**TASK BRIEF**. For this task, extract exactly the lines of the data below, from the line containing "Task: Open the terraform.tfvars editor tab" through the last one, with pictures left out.

Stored data entries:

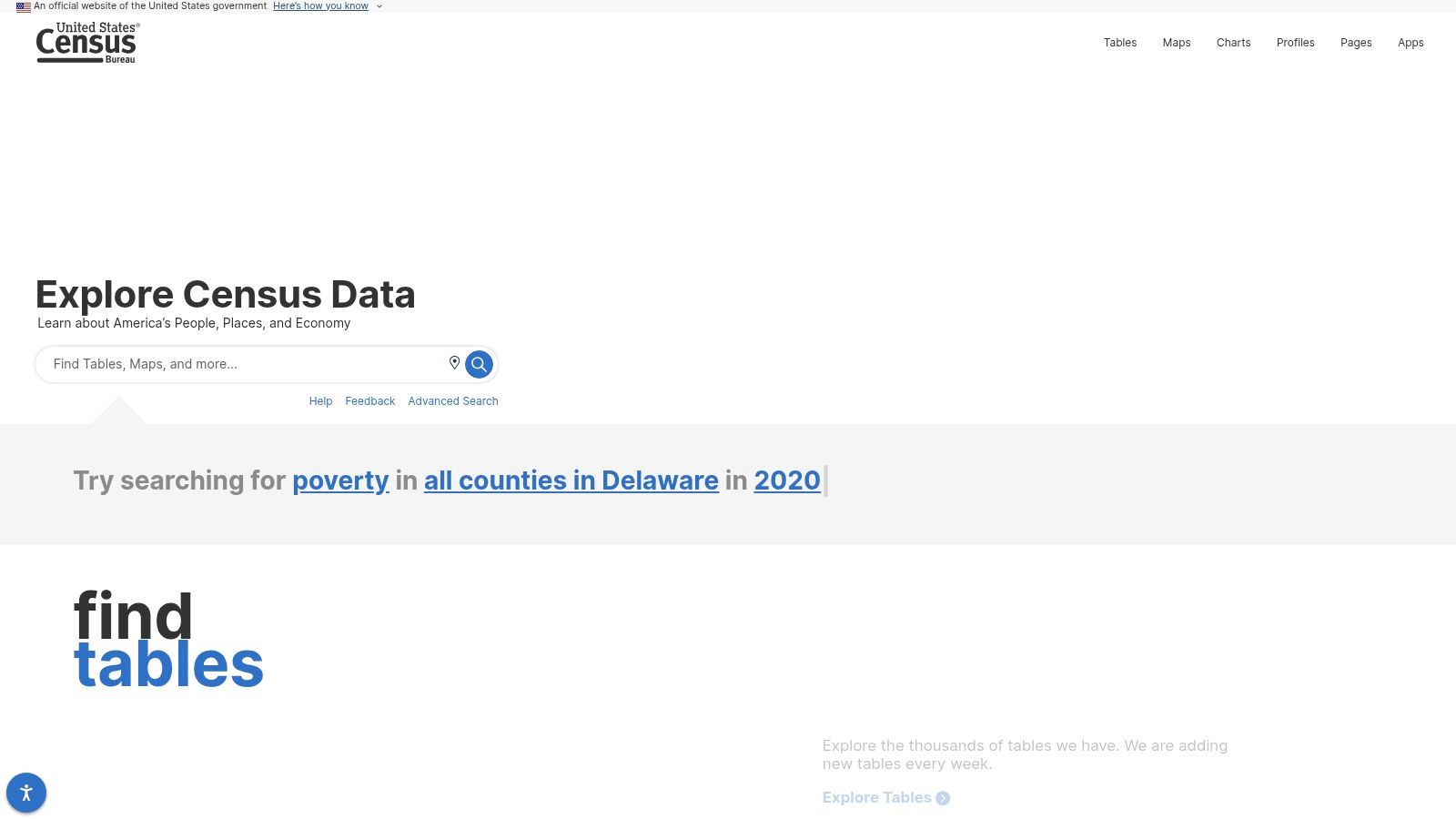This screenshot has width=1456, height=819.
Task: Open the accessibility options icon
Action: tap(25, 793)
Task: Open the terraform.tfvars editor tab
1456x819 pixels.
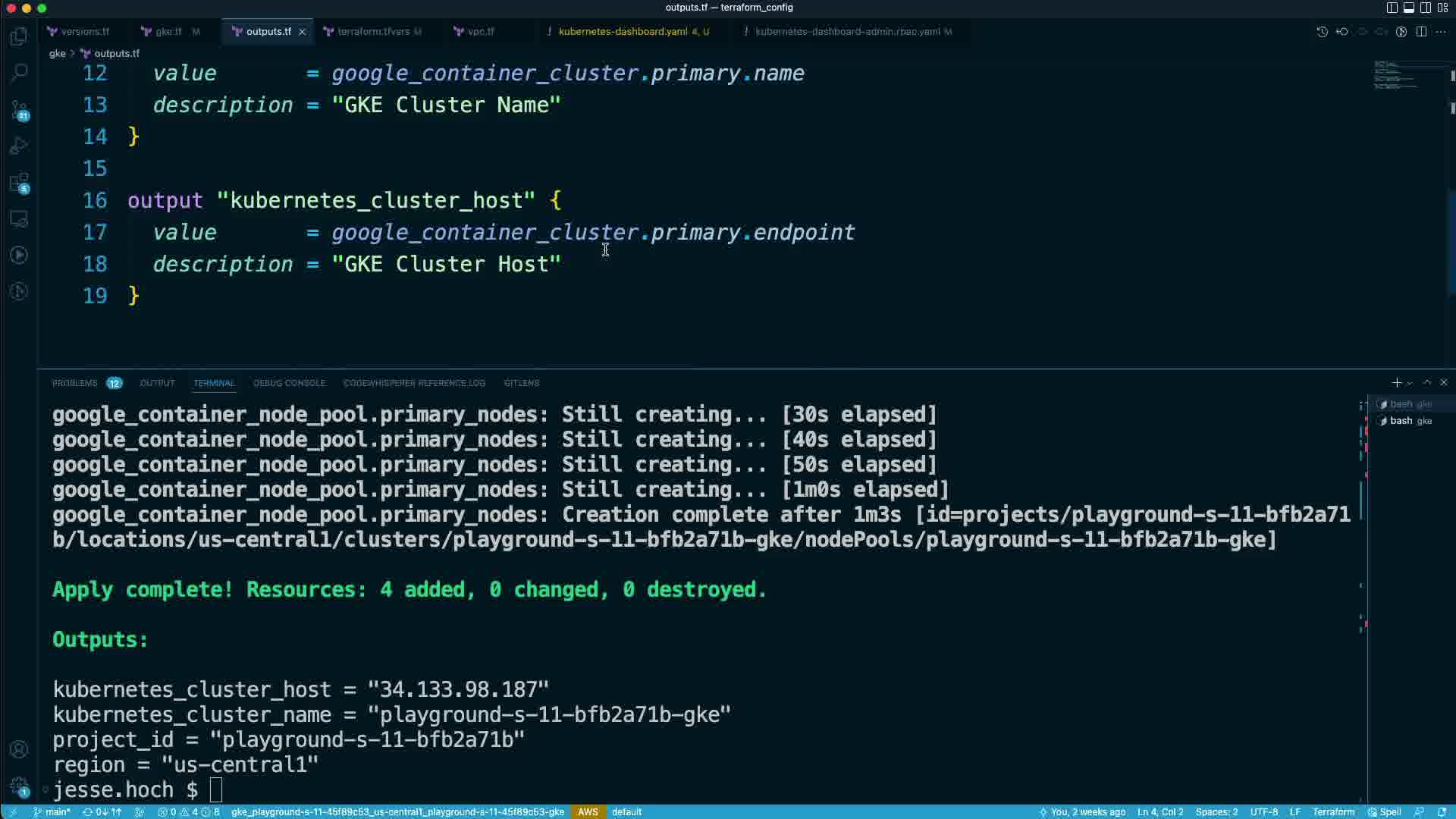Action: 372,32
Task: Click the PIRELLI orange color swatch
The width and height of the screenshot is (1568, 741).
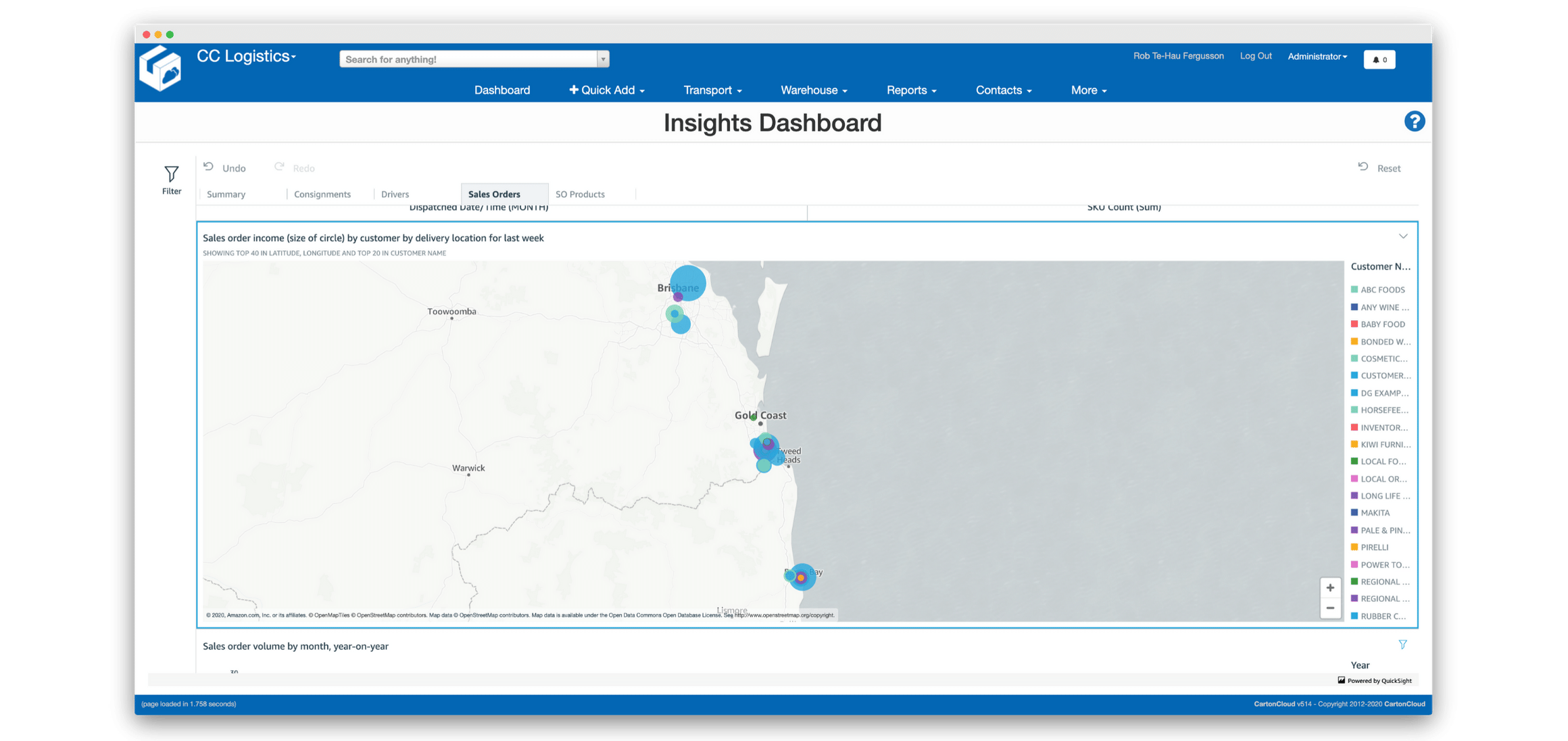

**WRITTEN SOLUTION**.
Task: Open the terraform.tfvars editor tab
1456x819 pixels.
Action: 372,32
Task: Click the PIRELLI orange color swatch
The width and height of the screenshot is (1568, 741).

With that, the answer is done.